Given request » Print the lines unchanged, starting with the line that contains "You are a computer-use agent." and going on through the last of the lines, leaving the pictures out.

++++++++

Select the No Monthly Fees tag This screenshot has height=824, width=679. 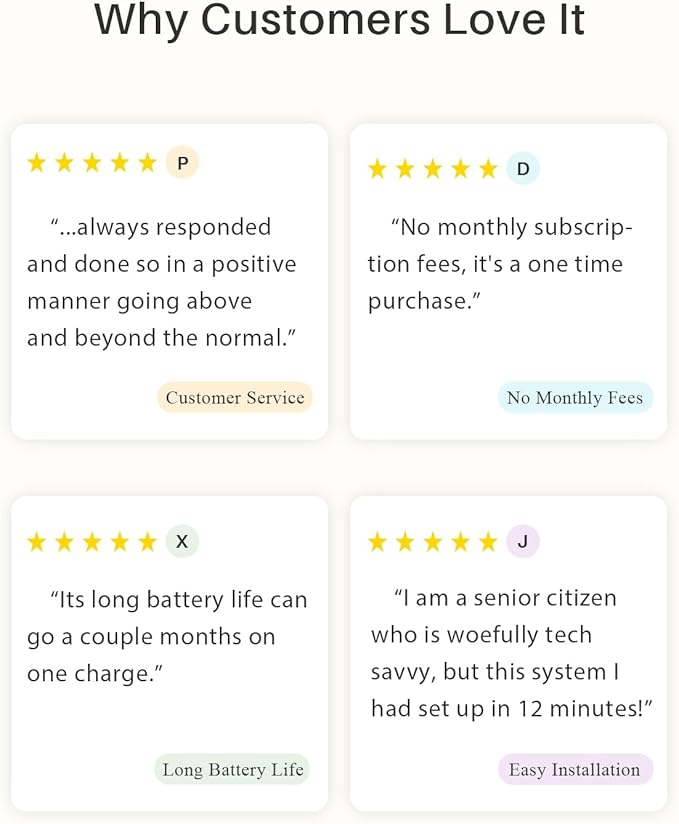pos(575,397)
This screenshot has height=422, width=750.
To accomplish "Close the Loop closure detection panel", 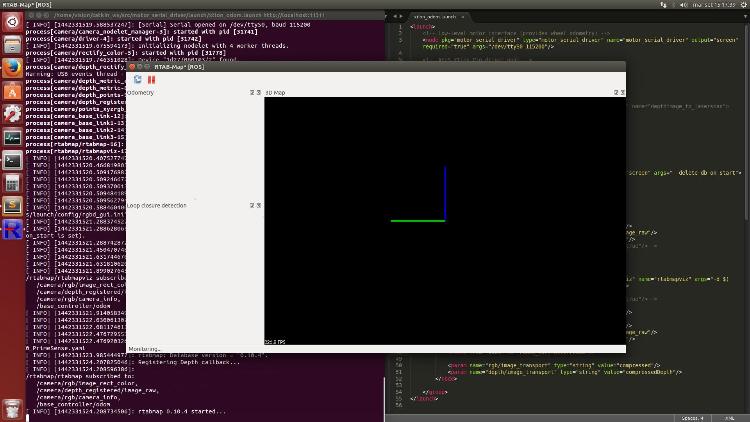I will click(x=259, y=205).
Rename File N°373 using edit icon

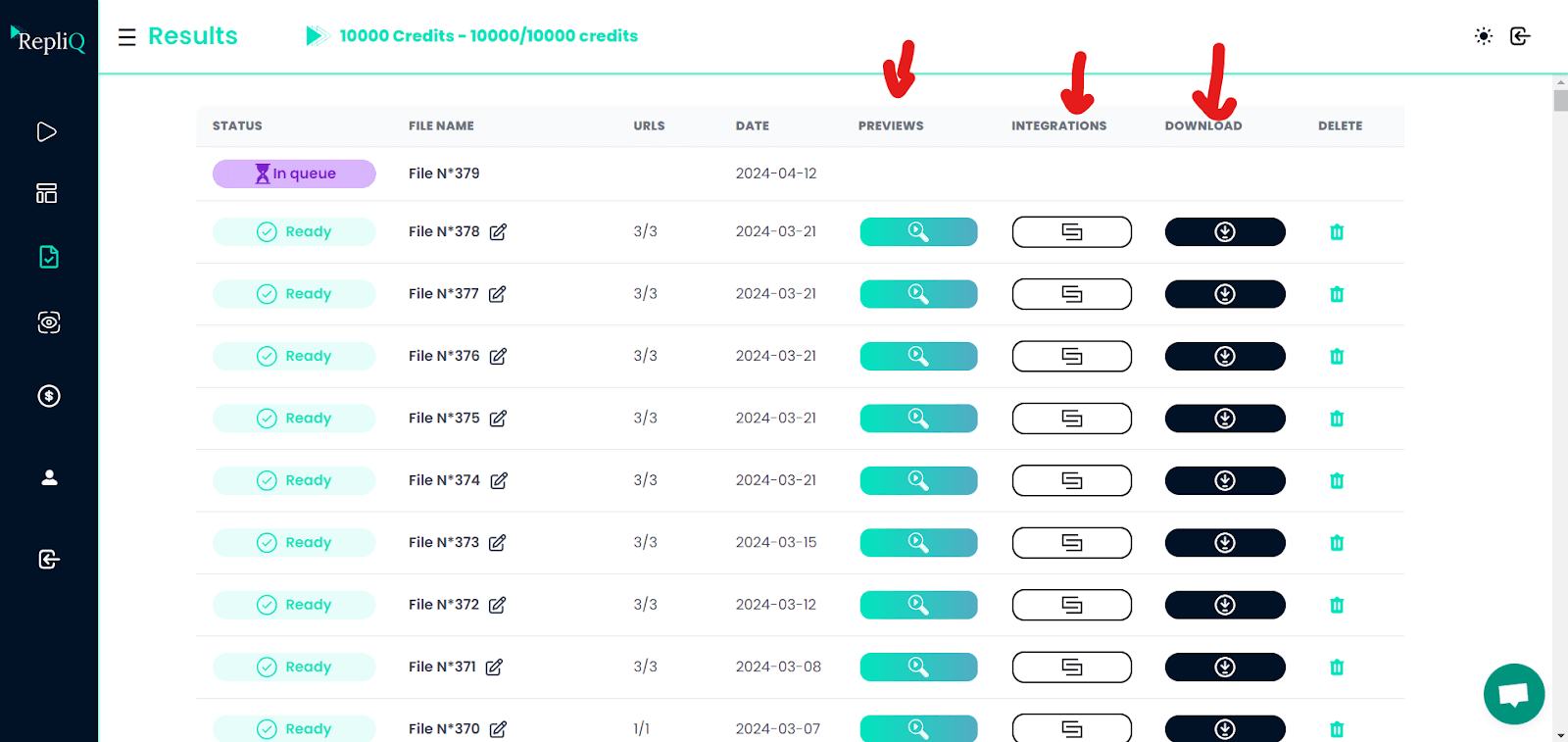point(498,543)
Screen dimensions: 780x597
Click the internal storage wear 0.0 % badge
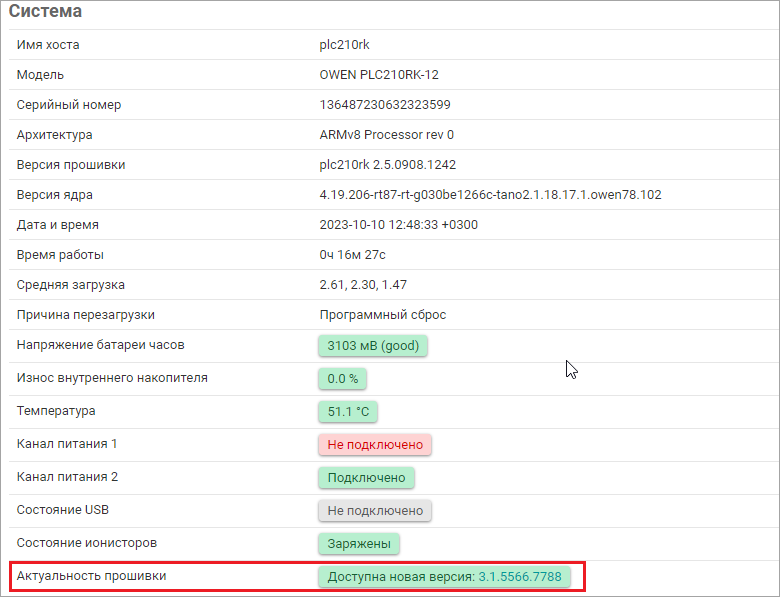click(343, 379)
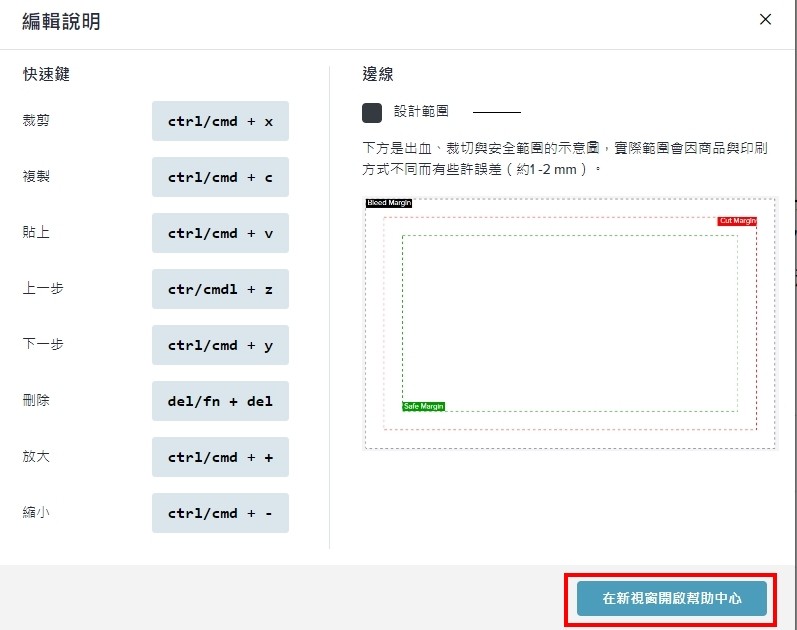Click inside the green safe margin area
The height and width of the screenshot is (630, 797).
pos(570,320)
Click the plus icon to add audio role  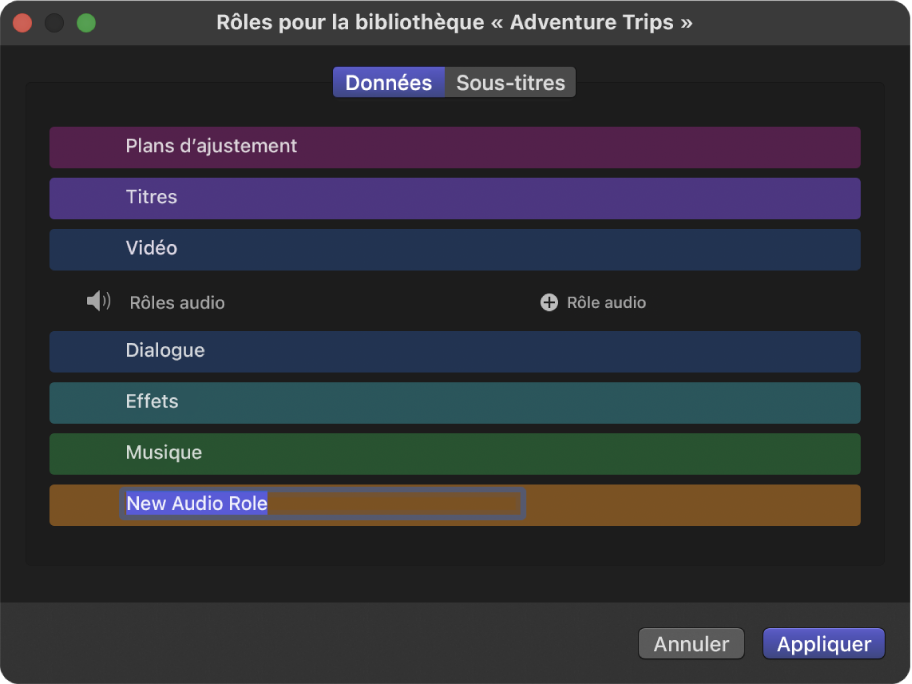549,302
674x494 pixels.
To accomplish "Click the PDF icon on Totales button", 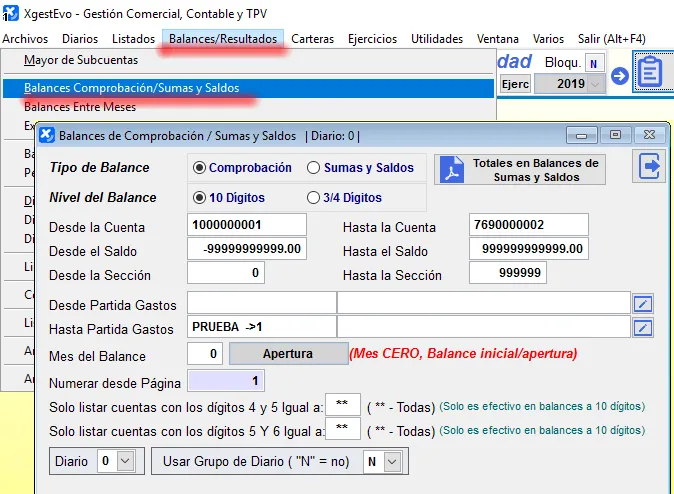I will (452, 169).
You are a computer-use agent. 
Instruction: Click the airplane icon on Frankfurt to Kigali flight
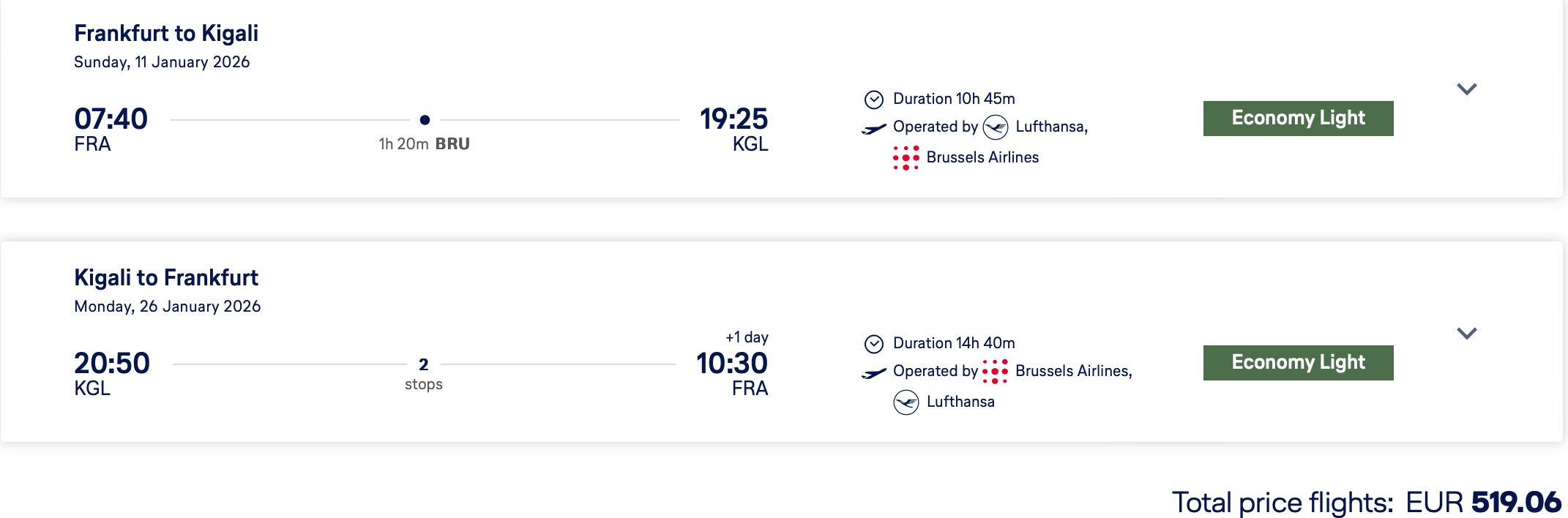point(874,130)
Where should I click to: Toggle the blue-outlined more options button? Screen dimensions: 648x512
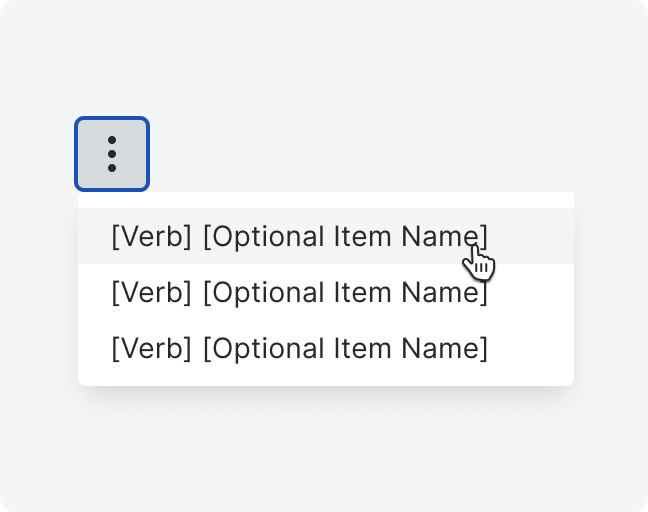coord(112,154)
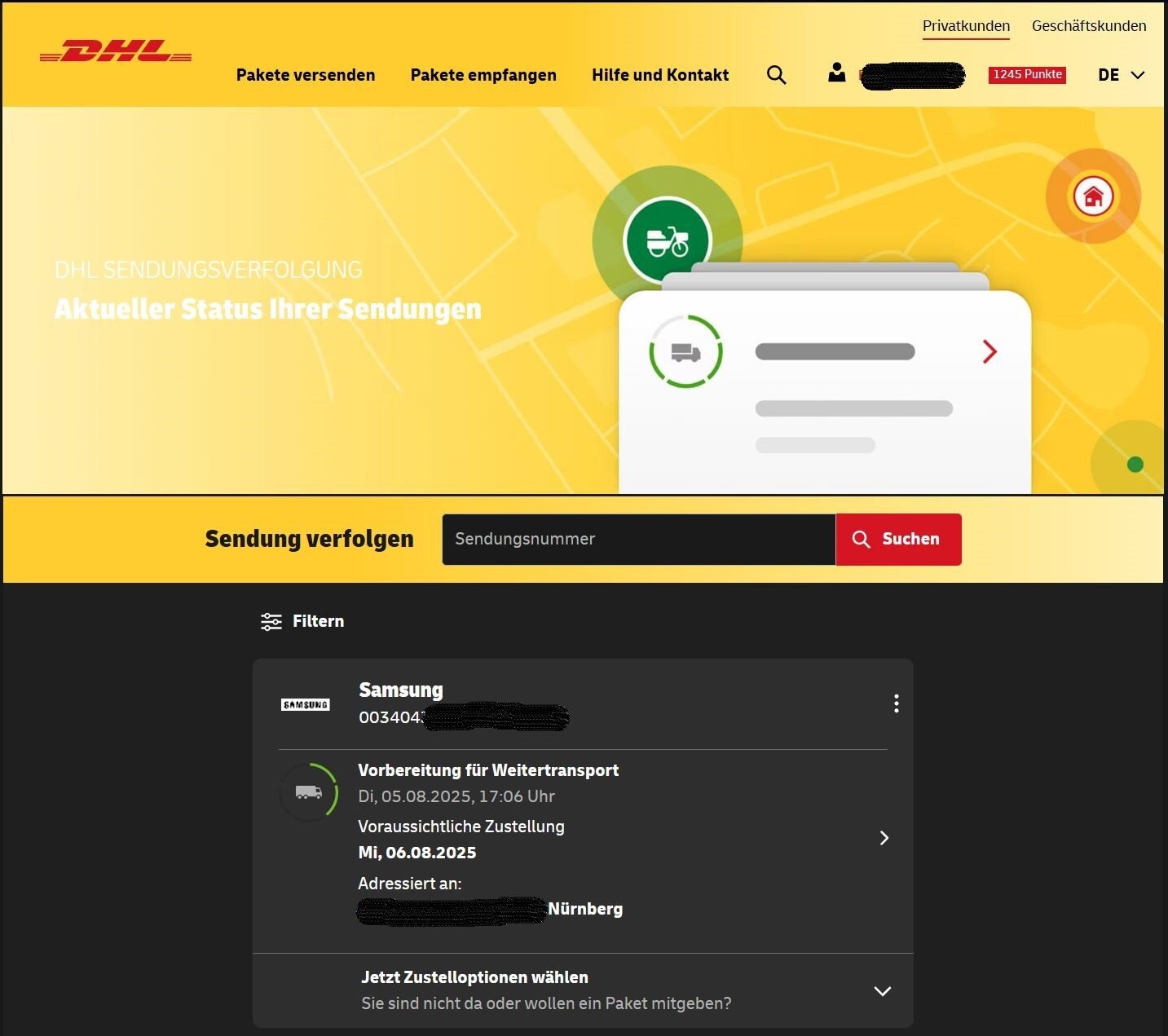Open the header search magnifier icon
This screenshot has width=1168, height=1036.
776,75
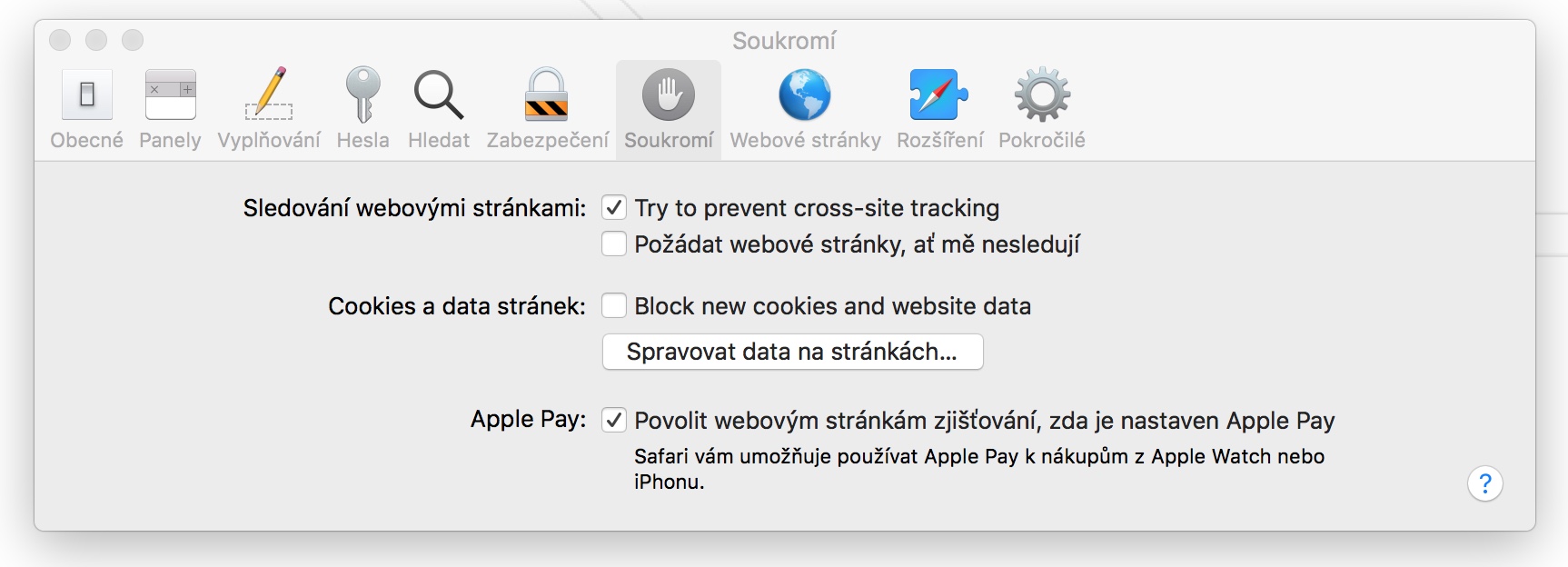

++++++++

Response to this exercise »
You are a computer-use agent. 
Instruction: Click the airplane icon on Frankfurt to Kigali flight
point(874,130)
Where should I click to: Toggle the blue-outlined more options button? Screen dimensions: 648x512
coord(112,154)
Open the header search magnifier icon
This screenshot has width=1168, height=1036.
776,75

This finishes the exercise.